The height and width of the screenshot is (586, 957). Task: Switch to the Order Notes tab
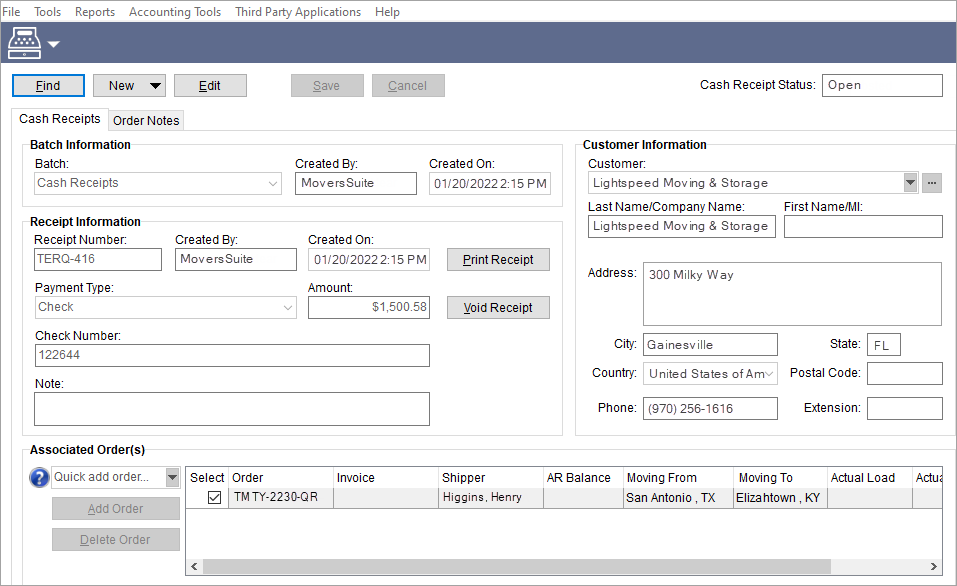click(x=146, y=119)
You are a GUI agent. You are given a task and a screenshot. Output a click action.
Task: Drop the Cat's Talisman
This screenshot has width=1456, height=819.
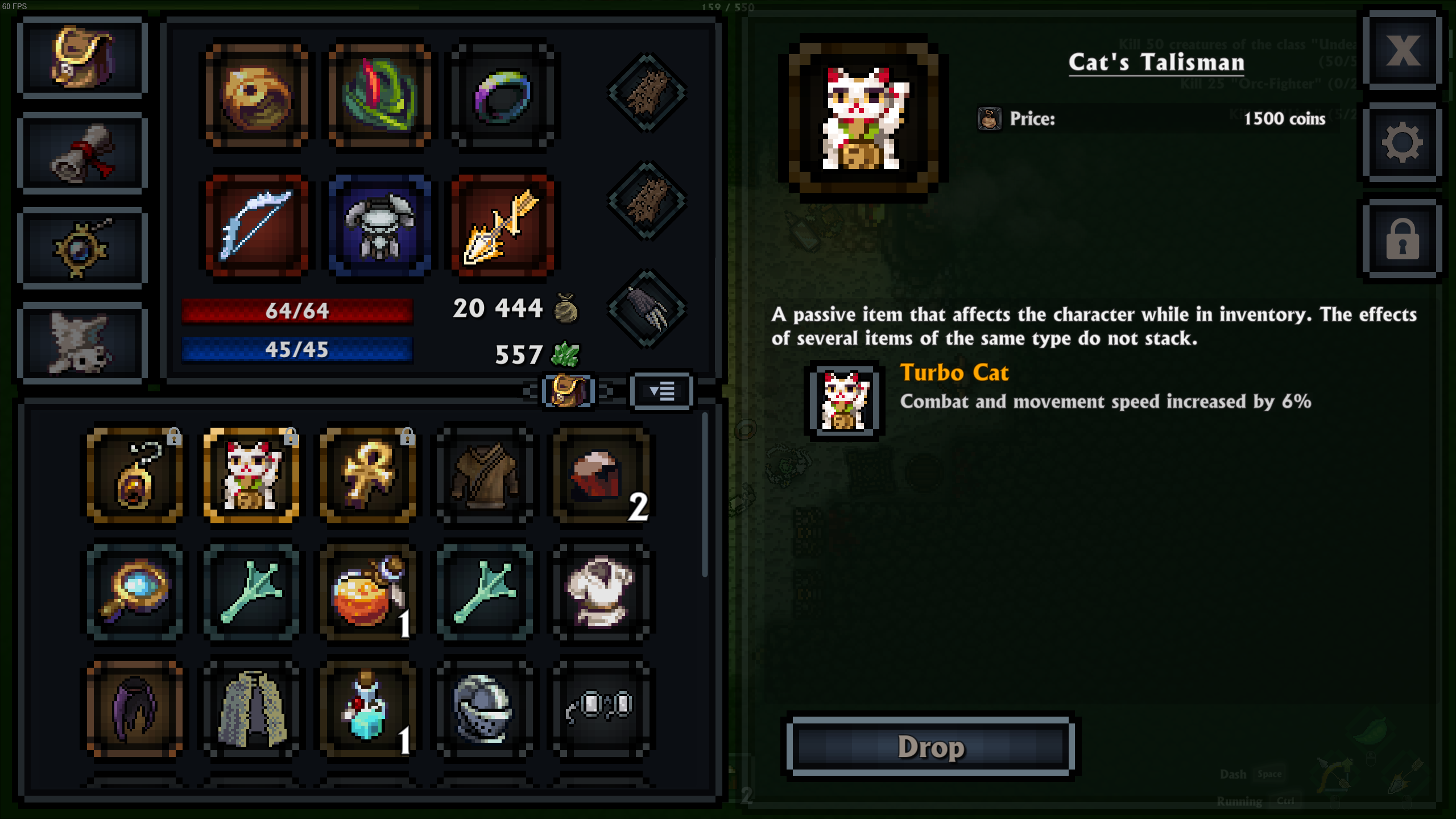point(931,746)
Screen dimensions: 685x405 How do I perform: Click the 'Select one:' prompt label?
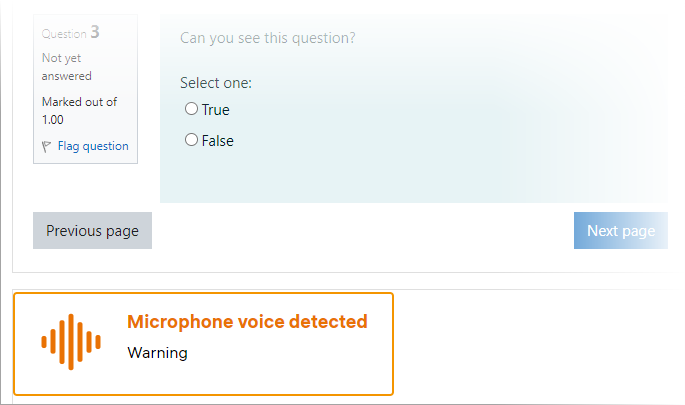[x=215, y=83]
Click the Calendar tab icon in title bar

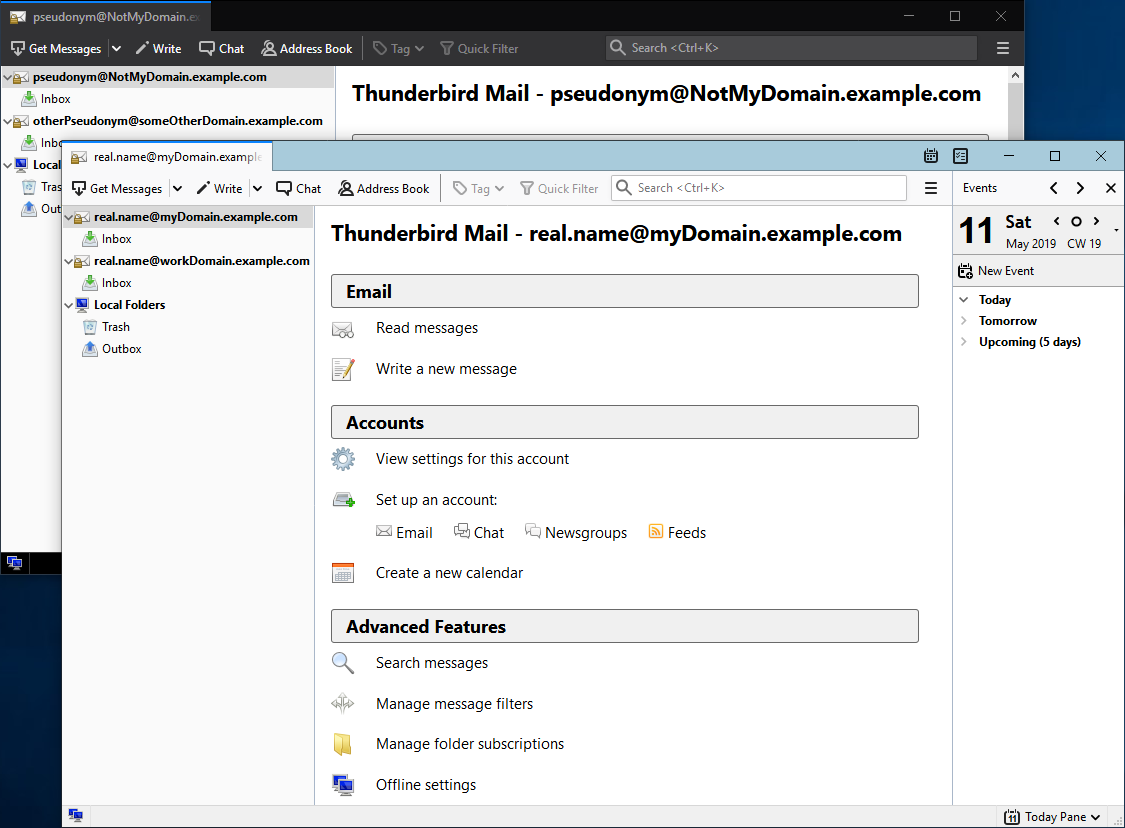[931, 156]
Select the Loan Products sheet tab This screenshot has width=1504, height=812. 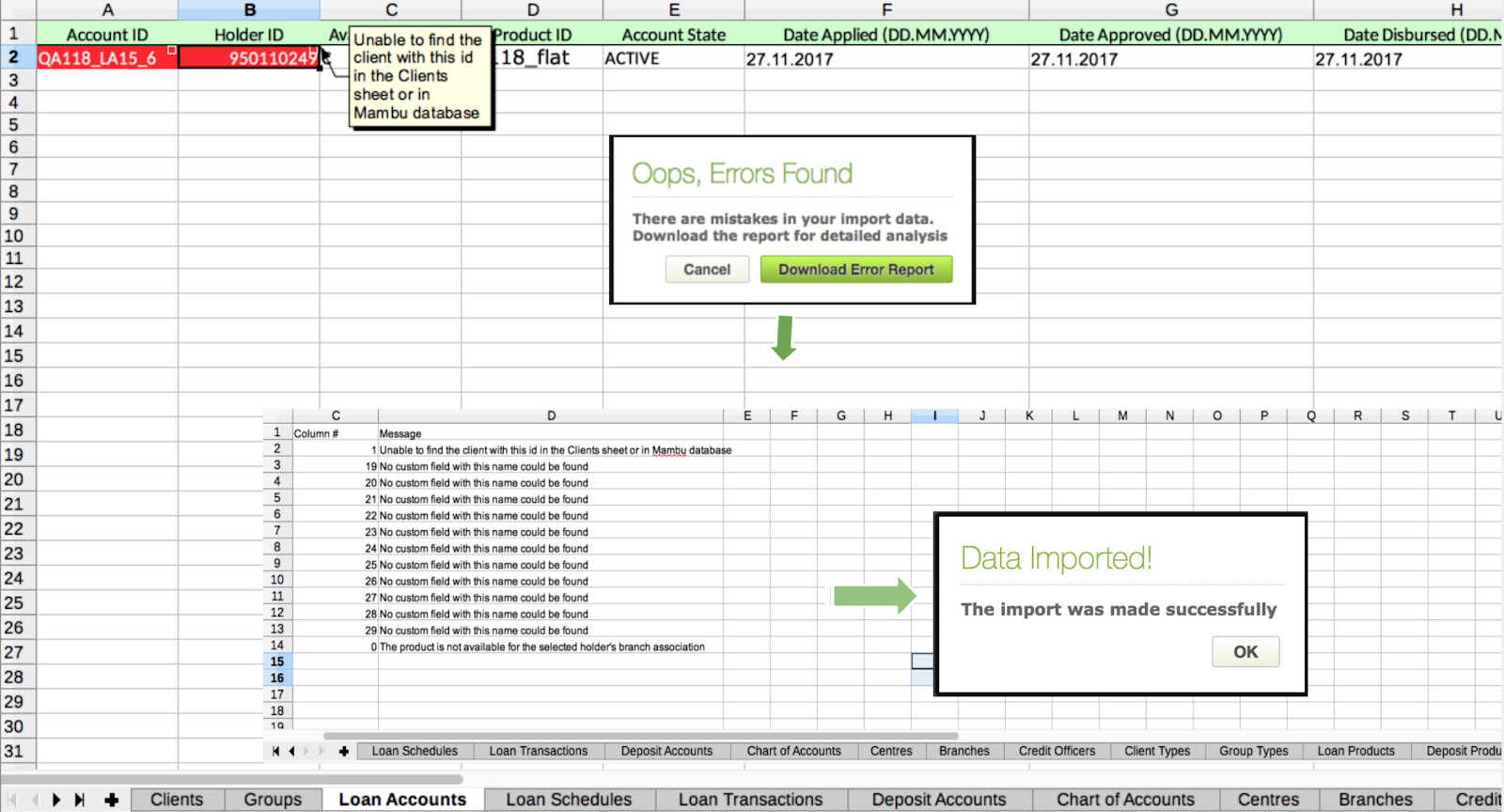[x=1355, y=751]
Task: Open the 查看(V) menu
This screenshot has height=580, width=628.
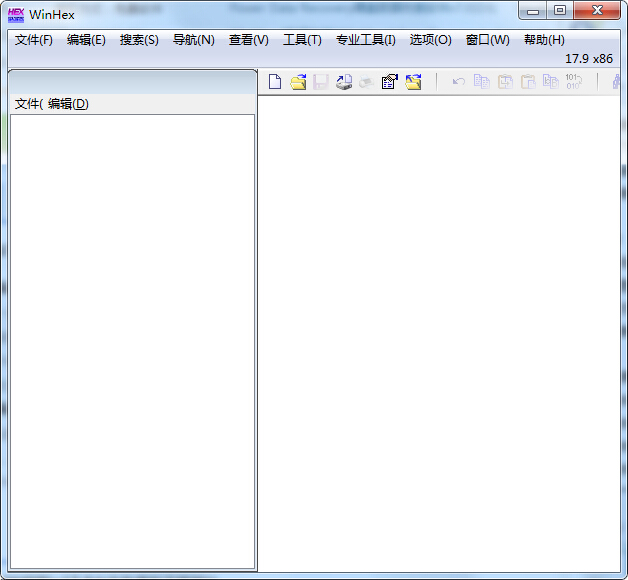Action: tap(248, 40)
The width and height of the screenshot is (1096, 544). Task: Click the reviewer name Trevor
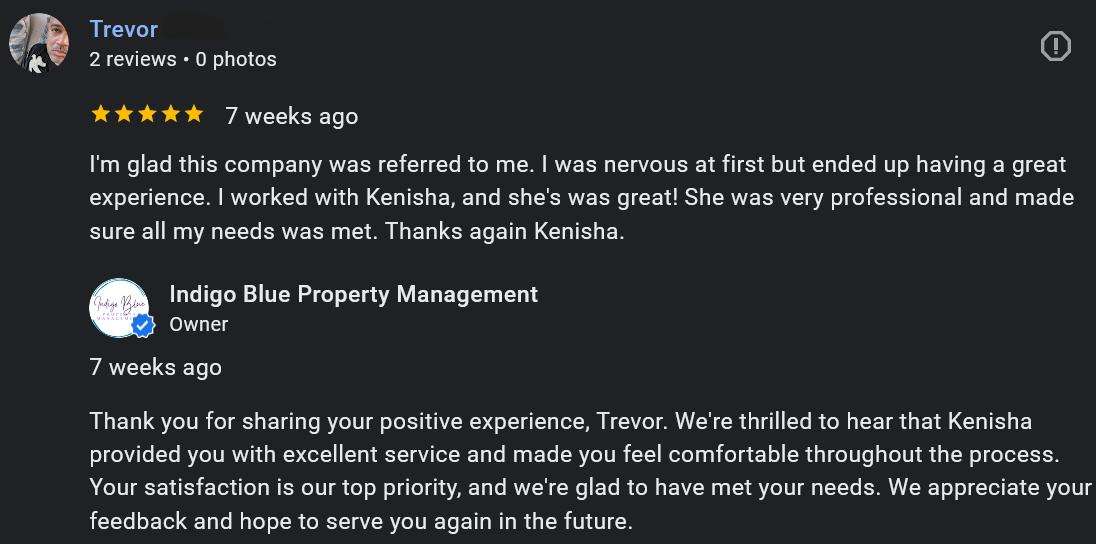tap(124, 29)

○ ○ ○ ○ ○ ○ ○

Task item
The required output is the line containing "The width and" plus every line after it to the end of the data, copied exactly and with no pictures.

Answer area
The width and height of the screenshot is (1096, 544). Task: Click the reviewer name Trevor
tap(124, 29)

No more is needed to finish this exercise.